Find polynomials : $ xP(x-1)=(x-11)P(x)$

Find all polynomials $P(x) \in\mathbb{R}[x]$ satisfying $$ xP(x-1)=(x-11)P(x)$$

(Attempted work has been moved to answer)

Substitute $x=0$, we have $P(0)=0$ and substitute $x=11$, we have $P(10)=0$,

so $P(x)$ has $0$ and $10$ as its roots, i.e., $\exists Q(x)$, $P(x)=x(x-10)Q(x)$

Since $ xP(x-1)=(x-11)P(x)$, so $x(x-1)(x-11)Q(x-1)=(x-11)x(x-10)Q(x)$

thus, $(x-1)Q(x-1) = (x-10)Q(x)$ ---[2]

Similarly, substitute $x=1$ and $x=10$ in [2], $P(x)$ has $1$ and $9$ as its roots.

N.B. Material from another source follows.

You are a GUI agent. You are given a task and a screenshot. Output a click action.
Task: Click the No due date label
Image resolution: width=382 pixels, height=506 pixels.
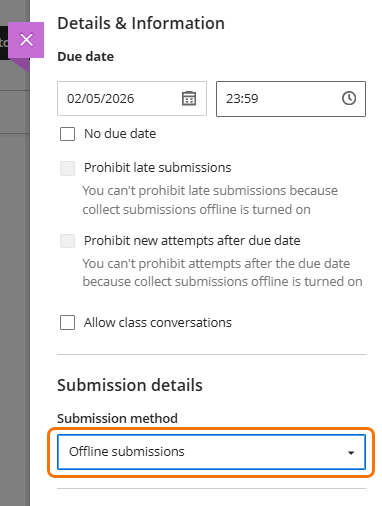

$\exists R(x)$, $Q(x)=(x-1)(x-9)R(x)$ substitute in [2], we have

$R(x-1)(x-1)(x-2)(x-10)=(x-10)(x-1)(x-9)R(x)$

so $R(x-1)(x-2)=(x-9)R(x)$

Finally,we have $A(x)=A(x+1)$, $\forall x \in \mathbb{R}$

Since $A$ is continuous function so $A(x) = c$, $\forall x \in \mathbb{R}$

Therefore, $P(x)=c(x)(x-1)(x-2)\ldots(x-10)$, where $c$ is constant.